▸ **SUPPLIED TEXT**

Sen. Schumer on Halloween Paint: Health Threat or Political Theater?

By ACSH Staff — Oct 21, 2015
Is New York Senator Charles Schumer actually informing people about the risks of Halloween face paint, or just seeking political gain? But the real question is: Why did he use a six-year old report to plead for greater "safety?" How many kids needlessly died before sounding the siren? Well, none.

lead in face paintSenator Chuck Schumer (D-NY) is afraid of face paint but does that mean you should be?

In the scientization of politics trope, China is an easy target and no one wants to defend lead, so Sen. Schumer has invoked a science-y sounding activist group named the Campaign for Safe Cosmetics. It's a coalition of environmental fundraisers like the Breast Cancer Fund, which, it may not surprise you to learn, does very little for breast cancer research but instead scares people about common chemicals they link to breast cancer. View that group along side of the Environmental Working Group and Friends of the Earth, both of which do no research and instead scare people about common chemicals they link to everything else.

First of all, the report from the Campaign for Safe Cosmetics on face paint is from 2009, the year after a controversy about lead in Chinese goods so alarmed the media that the Consumer Product Safety Commission instead banned ... phthalates. Really? Hmm?

Using similar illogic, in 2015 Senator Schumer again invokes lead and China, whose scientific and Asian otherness are always terrifying to environmental activists, and the people who donate to them.

The real question is, why did Sen. Schumer wait six years to hold his press conference and plead for safer Halloweens? How many kids needlessly died before he finally made us aware of this risk?

Well, none.

Lead is bad, and the U.S. Centers for Disease Control and Prevention stipulate that the lead level in drinking water needs to be zero. A level of 0.015 parts per million (ppm) requires action, which is absolutely valid.

The products the activist group found in 2009 ranged from from .054 ppm to .65 ppm. Obviously, China has gotten the message since then, but face paint from there is not banned, but perhaps some trace amounts of lead could slip through.

But of course, the essential difference here it that kids are applying the paint to their faces -- and not drinking it. And while Schumer's Squad might want you to think the absorption level through the skin is the same as by swallowing the product, that is completely wrong.

Despite the activists, Sen. Schumer vows the Campaign for Safe Cosmetics will not rest until the FDA tests every tube of face paint entering the country because "parents deserve to have a guarantee that it is safe."

The evidence-based world knows there are actually no instances where it can be guaranteed safe, and there are no instances where this face paint has been unsafe. Writing on the fringe, anti-science site which calls itself Natural News, a doctor who does not believe in medicine writes a lot of scary words about toxic cosmetics like this face paint, but can't list a single instance where they harmed anyone.

Meanwhile, on average, 22 Americans die from attacks by cows each year.

So if face paint is far less likely to harm your child than a random cow attack, it's safe to apply some of it and have some fun at Halloween.

▸ **QUESTIONS ON THE MATERIAL**
1/ Answer from the Halloween face paint article:
(a) In what year was the face paint report from the Campaign for Safe Cosmetics published?
(b) What lead level in parts per million requires action?
(c) On average, how many Americans die from cow attacks each year?
2/ From the Halloween face paint article, return the passage that begins at the words "Sen. Schumer on" and stops after "siren? Well, none.". Copy it word for word.
The lines after this text come from a different source.

▸ **INFORMATION**
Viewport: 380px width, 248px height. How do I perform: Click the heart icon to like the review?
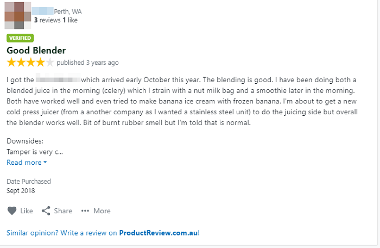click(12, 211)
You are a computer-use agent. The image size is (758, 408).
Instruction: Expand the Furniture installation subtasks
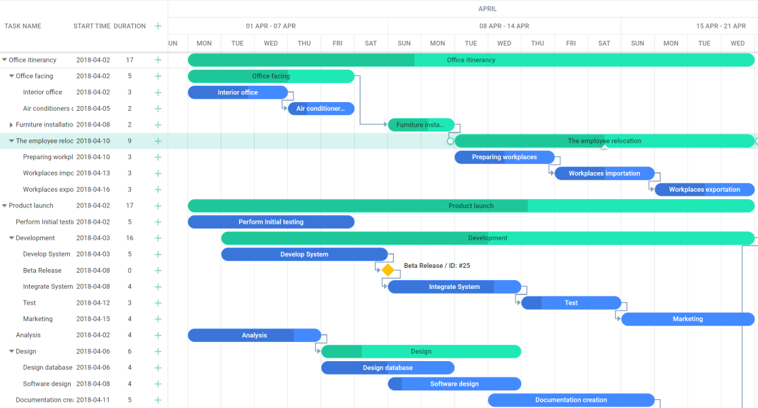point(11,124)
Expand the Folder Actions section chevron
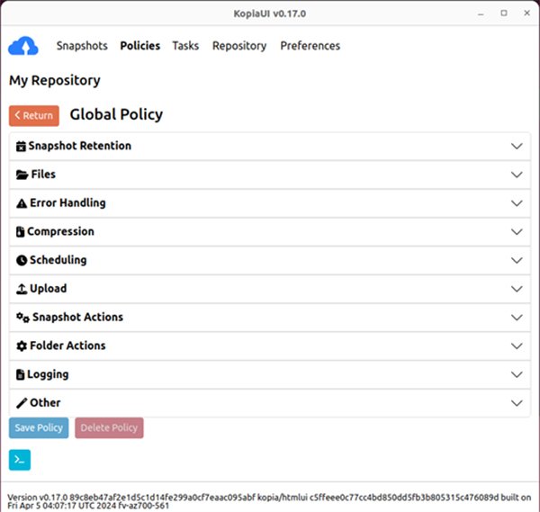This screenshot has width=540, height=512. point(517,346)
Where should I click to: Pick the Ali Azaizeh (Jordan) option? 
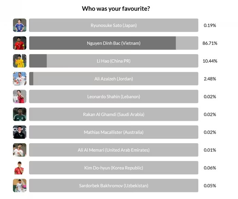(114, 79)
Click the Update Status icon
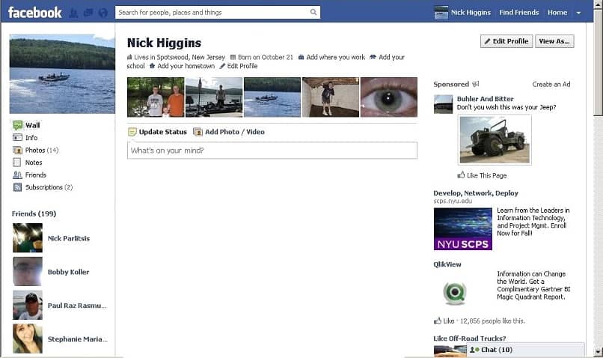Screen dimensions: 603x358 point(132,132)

▸ **TASK RESPONSES**
1/
(a) 2009
(b) 0.015 ppm
(c) 22

2/
Sen. Schumer on Halloween Paint: Health Threat or Political Theater?

By ACSH Staff — Oct 21, 2015
Is New York Senator Charles Schumer actually informing people about the risks of Halloween face paint, or just seeking political gain? But the real question is: Why did he use a six-year old report to plead for greater "safety?" How many kids needlessly died before sounding the siren? Well, none.